[DATASET EXTRACT Boundary: Start]

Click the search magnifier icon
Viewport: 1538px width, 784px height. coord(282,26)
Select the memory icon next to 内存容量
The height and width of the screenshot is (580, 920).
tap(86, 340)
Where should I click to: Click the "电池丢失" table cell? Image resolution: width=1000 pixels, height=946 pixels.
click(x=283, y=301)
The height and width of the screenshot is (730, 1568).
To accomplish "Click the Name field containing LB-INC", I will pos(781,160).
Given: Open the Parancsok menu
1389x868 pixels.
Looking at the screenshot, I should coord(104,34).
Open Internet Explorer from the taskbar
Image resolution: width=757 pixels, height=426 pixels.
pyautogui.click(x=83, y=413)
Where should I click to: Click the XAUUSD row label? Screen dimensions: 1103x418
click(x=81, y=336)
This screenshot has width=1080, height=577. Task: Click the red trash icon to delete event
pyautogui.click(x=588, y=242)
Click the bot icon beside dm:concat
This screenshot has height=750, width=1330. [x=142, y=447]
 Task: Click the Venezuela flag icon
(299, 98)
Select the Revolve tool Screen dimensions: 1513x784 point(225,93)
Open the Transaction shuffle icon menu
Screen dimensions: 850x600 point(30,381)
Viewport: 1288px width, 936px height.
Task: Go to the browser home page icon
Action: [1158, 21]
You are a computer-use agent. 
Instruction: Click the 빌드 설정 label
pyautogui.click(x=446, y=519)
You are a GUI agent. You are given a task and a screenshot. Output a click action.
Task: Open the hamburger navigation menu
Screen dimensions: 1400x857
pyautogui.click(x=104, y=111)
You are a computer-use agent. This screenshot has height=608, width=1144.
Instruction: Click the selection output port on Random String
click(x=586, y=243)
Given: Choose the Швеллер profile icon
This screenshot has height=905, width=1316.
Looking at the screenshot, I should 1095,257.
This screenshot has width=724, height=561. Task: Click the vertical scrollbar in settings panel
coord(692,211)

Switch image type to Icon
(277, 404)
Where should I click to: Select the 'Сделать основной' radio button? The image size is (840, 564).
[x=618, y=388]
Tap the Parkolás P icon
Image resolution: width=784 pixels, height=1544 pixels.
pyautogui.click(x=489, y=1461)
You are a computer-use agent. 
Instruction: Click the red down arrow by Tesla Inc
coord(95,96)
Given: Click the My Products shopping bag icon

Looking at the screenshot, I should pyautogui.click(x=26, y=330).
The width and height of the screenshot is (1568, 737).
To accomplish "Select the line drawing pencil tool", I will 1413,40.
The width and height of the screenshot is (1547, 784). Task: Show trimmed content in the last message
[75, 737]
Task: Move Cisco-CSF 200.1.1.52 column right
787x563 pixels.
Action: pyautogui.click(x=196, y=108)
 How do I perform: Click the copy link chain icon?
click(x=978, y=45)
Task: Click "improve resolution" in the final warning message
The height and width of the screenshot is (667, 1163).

[DATASET EXTRACT Boundary: End]

• _WHAT YOU ARE ASKED TO DO_: All of the records above are to be repeated exactly.

• _RESULT OF THIS EXERCISE_:
Click the search magnifier icon
Viewport: 1538px width, 784px height. coord(282,26)
Select the memory icon next to 内存容量
The height and width of the screenshot is (580, 920).
tap(86, 340)
Where should I click to: Click the "电池丢失" table cell? Image resolution: width=1000 pixels, height=946 pixels.
click(x=283, y=301)
The height and width of the screenshot is (730, 1568).
To accomplish "Click the Name field containing LB-INC", I will pos(781,160).
Given: Open the Parancsok menu
1389x868 pixels.
Looking at the screenshot, I should coord(104,34).
Open Internet Explorer from the taskbar
Image resolution: width=757 pixels, height=426 pixels.
pyautogui.click(x=83, y=413)
Where should I click to: Click the XAUUSD row label? Screen dimensions: 1103x418
click(x=81, y=336)
This screenshot has width=1080, height=577. Task: Click the red trash icon to delete event
pyautogui.click(x=588, y=242)
Click the bot icon beside dm:concat
This screenshot has height=750, width=1330. [x=142, y=447]
 Task: Click the Venezuela flag icon
(299, 98)
Select the Revolve tool Screen dimensions: 1513x784 point(225,93)
Open the Transaction shuffle icon menu
Screen dimensions: 850x600 point(30,381)
Viewport: 1288px width, 936px height.
Task: Go to the browser home page icon
Action: [1158, 21]
You are a computer-use agent. 
Instruction: Click the 빌드 설정 label
pyautogui.click(x=446, y=519)
You are a GUI agent. You are given a task and a screenshot. Output a click action.
Task: Open the hamburger navigation menu
Screen dimensions: 1400x857
pyautogui.click(x=104, y=111)
You are a computer-use agent. This screenshot has height=608, width=1144.
Instruction: Click the selection output port on Random String
click(x=586, y=243)
Given: Choose the Швеллер profile icon
This screenshot has height=905, width=1316.
Looking at the screenshot, I should 1095,257.
This screenshot has width=724, height=561. Task: Click the vertical scrollbar in settings panel
coord(692,211)

Switch image type to Icon
(277, 404)
Where should I click to: Select the 'Сделать основной' radio button? The image size is (840, 564).
[x=618, y=388]
Tap the Parkolás P icon
Image resolution: width=784 pixels, height=1544 pixels.
pyautogui.click(x=489, y=1461)
You are a computer-use agent. 
Instruction: Click the red down arrow by Tesla Inc
coord(95,96)
Given: Click the My Products shopping bag icon

Looking at the screenshot, I should pyautogui.click(x=26, y=330).
The width and height of the screenshot is (1568, 737).
To accomplish "Select the line drawing pencil tool", I will 1413,40.
The width and height of the screenshot is (1547, 784). Task: Show trimmed content in the last message
[75, 737]
Task: Move Cisco-CSF 200.1.1.52 column right
787x563 pixels.
Action: pyautogui.click(x=196, y=108)
 How do I perform: Click the copy link chain icon?
click(x=978, y=45)
Task: Click "improve resolution" in the final warning message
The height and width of the screenshot is (667, 1163).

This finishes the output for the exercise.